> [What you need to do] Rewrite the material below, replacing every occurrence of "screenshot" with "screen image" and changing nothing else. Leave the pictures out.
-------
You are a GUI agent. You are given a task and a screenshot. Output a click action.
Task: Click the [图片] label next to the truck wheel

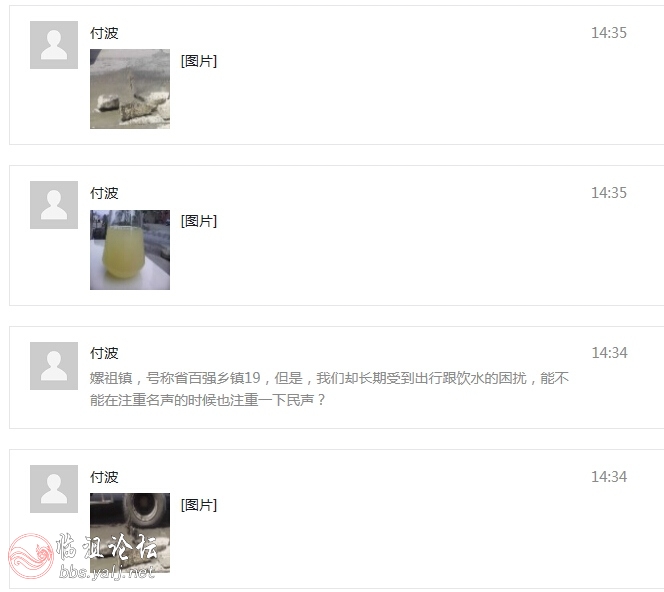point(199,505)
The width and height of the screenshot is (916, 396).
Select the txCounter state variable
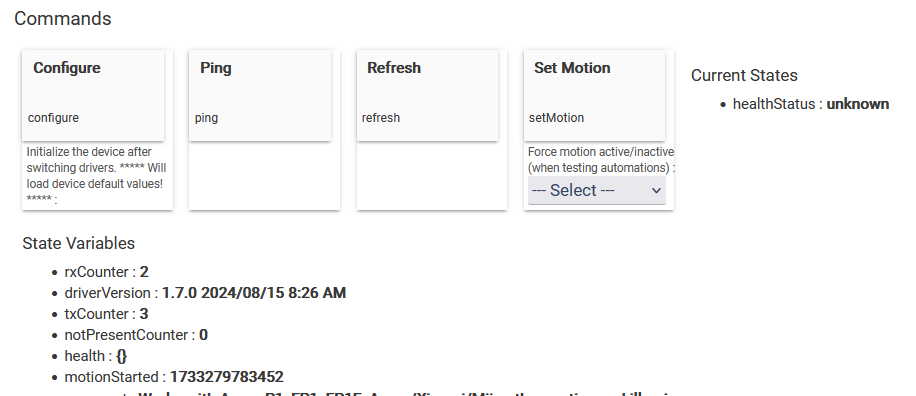tap(106, 314)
-------
> [Solution to the problem]
You are a GUI agent. You are given a task and a screen image. Output a click action.
Task: Click the [图片] label next to the truck wheel

point(199,505)
The width and height of the screen image is (916, 396).
Select the txCounter state variable
tap(106, 314)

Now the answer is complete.